» **Work required**
List each line of the records below that contains the string "height", matching case exactly.

Word and element location records
-*-

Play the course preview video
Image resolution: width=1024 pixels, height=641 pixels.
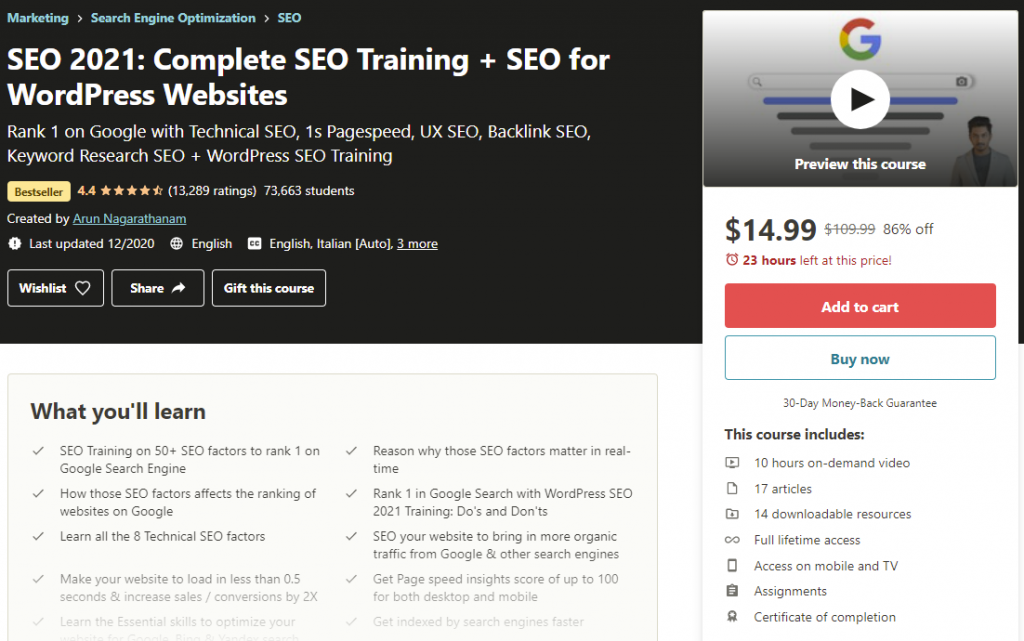point(860,100)
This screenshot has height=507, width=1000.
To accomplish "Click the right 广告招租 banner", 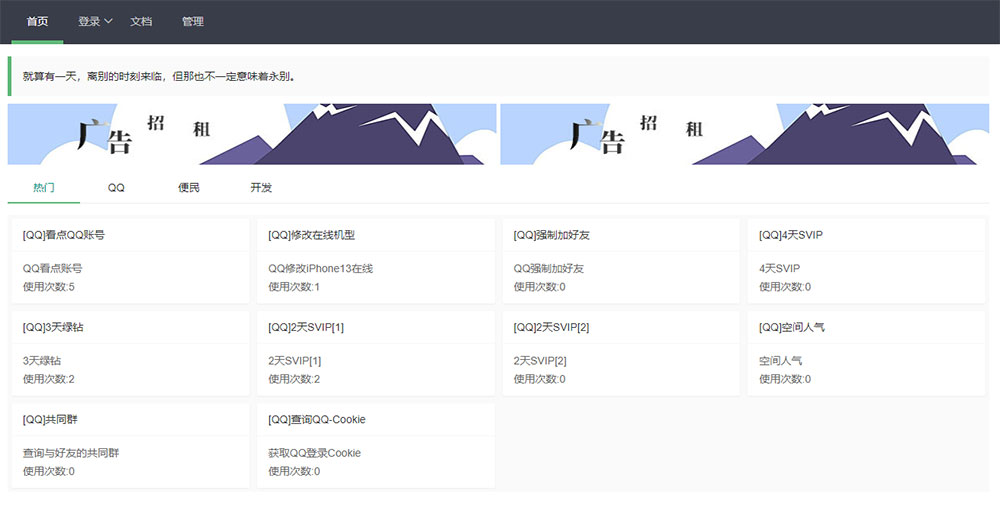I will [744, 134].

-*-

» **Solution below**
Image resolution: width=1024 pixels, height=641 pixels.
This screenshot has height=507, width=1000.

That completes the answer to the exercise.